En politique, l'argent prend une place de plus en plus importante, à l'image des élections américaines de 2024 qui auront coûté plus de deux milliards de dollars en frais de campagne. De fait, loin des idéaux démocratique où les idées priment, un petit parti sans budget n'a en réalité aucune chance de l'emporter, tant le poids des lobbies et des médias de milliardaires reste prépondérant. Un véritable problème institutionnel qu'il est crucial d'exposer.
Il s'agit d'une cruelle réalité, mais sans financements massifs, il est aujourd'hui devenu impossible d'accéder au pouvoir dans la plupart des régimes dits « représentatifs » du monde.
Dans ce système, les puissances de l'argent donnent le tempo du débat public et font tout pour maintenir un statu quo qui va dans le sens de leurs intérêts économiques et idéologiques. Il serait pourtant envisageable de s'attaquer à ce problème en mettant en place quelques dispositifs de contrôles démocratiques.
Un système sous perfusion
Les sommes levées pour les campagnes électorales aux États-Unis représentent sans doute le plus grand symbole de systèmes politiques malades où l'argent a balayé toute possibilité démocratique. Le dernier scrutin dans le pays de l'oncle Sam a ainsi de nouveau battu des records, puisque Kamala Harris et Donald Trump ont respectivement reçu 1,65 et 1,09 milliard de dollars pour leur campagne.
Cette situation économique explique d'ailleurs en grande partie pourquoi aucun autre parti que les deux mastodontes (Républicains et Démocrates) n'arrive véritablement à émerger outre-Atlantique.
« En France, depuis 1995, le candidat qui a emporté les élections présidentielles disposait toujours du plus gros budget »
En France, ce point précis n'a pas encore atteint une telle démesure, mais le système n'en reste pas moins verrouillé par un problème de même nature. Depuis 1995, le candidat qui a emporté les élections présidentielles disposait toujours du plus gros budget (sauf en 2012, où François Hollande n'avait que le second). À l'inverse, les postulants aux petits financements végètent bien souvent en queue de peloton.
Il ne faut cependant pas non plus simplifier la situation au point d'affirmer qu'il s'agirait du seul critère ; on a également vu certains candidats avec un soutien pécuniaire important avoir des résultats désastreux comme Benoît Hamon en 2017 ou Valérie Pécresse et Anne Hidalgo en 2022. D'autres ont parfois réussi à faire de jolies percées en comparaison de leurs faibles moyens, comme Olivier Besancenot en 2007 ou Jean Lassalle en 2022, sans pour autant s'approcher du second tour.
L'emprise immense des médias
Malgré tout, au-delà des campagnes électorales, les puissances de l'argent disposent d'autres leviers pour influer sur les résultats des scrutins. Le plus redoutable d'entre eux reste sans aucun doute celui des médias de masse.

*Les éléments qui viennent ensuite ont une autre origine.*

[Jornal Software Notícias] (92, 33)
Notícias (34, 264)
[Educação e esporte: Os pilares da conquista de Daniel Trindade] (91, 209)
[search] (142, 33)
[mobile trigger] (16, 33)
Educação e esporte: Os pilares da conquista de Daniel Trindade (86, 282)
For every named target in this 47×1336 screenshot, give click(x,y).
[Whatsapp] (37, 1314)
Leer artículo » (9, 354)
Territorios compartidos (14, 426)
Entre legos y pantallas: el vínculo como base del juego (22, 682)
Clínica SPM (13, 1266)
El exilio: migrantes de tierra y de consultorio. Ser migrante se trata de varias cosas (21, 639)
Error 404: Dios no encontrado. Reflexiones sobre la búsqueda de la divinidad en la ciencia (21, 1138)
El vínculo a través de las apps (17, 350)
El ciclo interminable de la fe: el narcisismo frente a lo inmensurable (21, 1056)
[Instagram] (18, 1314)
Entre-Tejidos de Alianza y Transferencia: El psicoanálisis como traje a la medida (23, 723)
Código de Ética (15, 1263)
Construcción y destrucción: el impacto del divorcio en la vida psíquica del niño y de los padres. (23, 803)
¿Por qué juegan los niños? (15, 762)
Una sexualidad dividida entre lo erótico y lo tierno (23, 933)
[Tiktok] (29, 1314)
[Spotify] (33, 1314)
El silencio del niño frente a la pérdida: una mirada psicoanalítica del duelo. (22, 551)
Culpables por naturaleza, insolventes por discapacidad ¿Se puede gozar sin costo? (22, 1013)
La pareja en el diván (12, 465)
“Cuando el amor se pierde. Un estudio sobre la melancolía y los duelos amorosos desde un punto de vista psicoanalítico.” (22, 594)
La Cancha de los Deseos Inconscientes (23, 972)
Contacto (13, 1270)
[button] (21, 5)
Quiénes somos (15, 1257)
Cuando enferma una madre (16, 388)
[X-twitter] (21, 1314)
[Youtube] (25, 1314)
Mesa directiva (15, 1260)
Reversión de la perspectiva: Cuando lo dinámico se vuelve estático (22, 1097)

De fait, ce n'est pas pour rien si la grande majorité d'entre eux a été rachetée par des milliardaires. Pour les plus aisés, peser sur l'opinion demeure une absolue nécessité. En faisant triompher un candidat dont les idées iraient dans le sens de leurs intérêts, ils sont ainsi sûrs de voir leurs affaires prospérer.
À ce titre, la campagne électorale de 2017 représente sans doute le meilleur exemple. En effet, à l'époque, le parti pris était quasi unanime pour Emmanuel Macron. Un phénomène qui expliquait d'ailleurs pourquoi un quasi-inconnu du grand public avait réussi à atteindre le poste suprême en seulement quelques mois.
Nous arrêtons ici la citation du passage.